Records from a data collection

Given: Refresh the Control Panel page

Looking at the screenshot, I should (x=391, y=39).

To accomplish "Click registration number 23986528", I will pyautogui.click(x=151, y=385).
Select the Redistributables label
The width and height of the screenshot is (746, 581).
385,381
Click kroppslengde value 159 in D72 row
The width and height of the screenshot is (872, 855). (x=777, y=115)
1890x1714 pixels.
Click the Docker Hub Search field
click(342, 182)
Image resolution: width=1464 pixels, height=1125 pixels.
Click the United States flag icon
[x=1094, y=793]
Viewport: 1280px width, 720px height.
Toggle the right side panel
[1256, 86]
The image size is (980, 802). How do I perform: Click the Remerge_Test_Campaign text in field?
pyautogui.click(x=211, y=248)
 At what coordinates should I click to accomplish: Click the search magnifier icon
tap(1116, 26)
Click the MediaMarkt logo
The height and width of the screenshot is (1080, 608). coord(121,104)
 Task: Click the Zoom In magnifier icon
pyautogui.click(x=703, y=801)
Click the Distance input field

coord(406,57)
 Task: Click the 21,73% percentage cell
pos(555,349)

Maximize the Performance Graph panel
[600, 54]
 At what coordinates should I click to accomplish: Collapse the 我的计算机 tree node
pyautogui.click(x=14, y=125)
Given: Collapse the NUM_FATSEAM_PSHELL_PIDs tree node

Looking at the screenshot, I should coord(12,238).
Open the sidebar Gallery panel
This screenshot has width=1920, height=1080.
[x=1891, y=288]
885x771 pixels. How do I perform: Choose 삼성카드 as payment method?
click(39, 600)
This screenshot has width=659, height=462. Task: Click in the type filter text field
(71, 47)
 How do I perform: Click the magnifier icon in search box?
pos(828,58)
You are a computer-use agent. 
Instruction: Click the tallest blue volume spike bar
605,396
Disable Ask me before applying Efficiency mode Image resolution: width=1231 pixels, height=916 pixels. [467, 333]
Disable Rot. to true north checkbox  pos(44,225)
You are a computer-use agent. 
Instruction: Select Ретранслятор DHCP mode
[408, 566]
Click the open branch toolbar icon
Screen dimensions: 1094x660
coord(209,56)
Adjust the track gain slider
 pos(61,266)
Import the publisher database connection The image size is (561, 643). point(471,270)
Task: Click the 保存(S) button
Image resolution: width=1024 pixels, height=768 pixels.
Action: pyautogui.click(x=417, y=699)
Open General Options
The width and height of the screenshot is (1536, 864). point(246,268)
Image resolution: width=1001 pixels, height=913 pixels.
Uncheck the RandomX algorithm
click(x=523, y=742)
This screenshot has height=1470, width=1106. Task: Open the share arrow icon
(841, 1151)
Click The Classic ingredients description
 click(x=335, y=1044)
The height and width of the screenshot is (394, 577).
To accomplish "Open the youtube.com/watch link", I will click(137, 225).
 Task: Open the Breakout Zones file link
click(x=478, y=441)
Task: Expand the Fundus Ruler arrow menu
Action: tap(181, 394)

→ What is being asked
Print the records above exactly as written.

→ Answer section
Given: Refresh the Control Panel page

Looking at the screenshot, I should (x=391, y=39).

To accomplish "Click registration number 23986528", I will pyautogui.click(x=151, y=385).
Select the Redistributables label
The width and height of the screenshot is (746, 581).
385,381
Click kroppslengde value 159 in D72 row
The width and height of the screenshot is (872, 855). (x=777, y=115)
1890x1714 pixels.
Click the Docker Hub Search field
click(342, 182)
Image resolution: width=1464 pixels, height=1125 pixels.
Click the United States flag icon
[x=1094, y=793]
Viewport: 1280px width, 720px height.
Toggle the right side panel
[1256, 86]
The image size is (980, 802). How do I perform: Click the Remerge_Test_Campaign text in field?
pyautogui.click(x=211, y=248)
 At what coordinates should I click to accomplish: Click the search magnifier icon
tap(1116, 26)
Click the MediaMarkt logo
The height and width of the screenshot is (1080, 608). coord(121,104)
 Task: Click the Zoom In magnifier icon
pyautogui.click(x=703, y=801)
Click the Distance input field

coord(406,57)
 Task: Click the 21,73% percentage cell
pos(555,349)

Maximize the Performance Graph panel
[600, 54]
 At what coordinates should I click to accomplish: Collapse the 我的计算机 tree node
pyautogui.click(x=14, y=125)
Given: Collapse the NUM_FATSEAM_PSHELL_PIDs tree node

Looking at the screenshot, I should coord(12,238).
Open the sidebar Gallery panel
This screenshot has width=1920, height=1080.
[x=1891, y=288]
885x771 pixels. How do I perform: Choose 삼성카드 as payment method?
click(39, 600)
This screenshot has width=659, height=462. Task: Click in the type filter text field
(71, 47)
 How do I perform: Click the magnifier icon in search box?
pos(828,58)
You are a computer-use agent. 
Instruction: Click the tallest blue volume spike bar
605,396
Disable Ask me before applying Efficiency mode Image resolution: width=1231 pixels, height=916 pixels. [467, 333]
Disable Rot. to true north checkbox  pos(44,225)
You are a computer-use agent. 
Instruction: Select Ретранслятор DHCP mode
[408, 566]
Click the open branch toolbar icon
Screen dimensions: 1094x660
coord(209,56)
Adjust the track gain slider
 pos(61,266)
Import the publisher database connection The image size is (561, 643). point(471,270)
Task: Click the 保存(S) button
Image resolution: width=1024 pixels, height=768 pixels.
Action: pyautogui.click(x=417, y=699)
Open General Options
The width and height of the screenshot is (1536, 864). point(246,268)
Image resolution: width=1001 pixels, height=913 pixels.
Uncheck the RandomX algorithm
click(x=523, y=742)
This screenshot has height=1470, width=1106. Task: Open the share arrow icon
(841, 1151)
Click The Classic ingredients description
 click(x=335, y=1044)
The height and width of the screenshot is (394, 577).
To accomplish "Open the youtube.com/watch link", I will click(137, 225).
 Task: Open the Breakout Zones file link
click(x=478, y=441)
Task: Expand the Fundus Ruler arrow menu
Action: tap(181, 394)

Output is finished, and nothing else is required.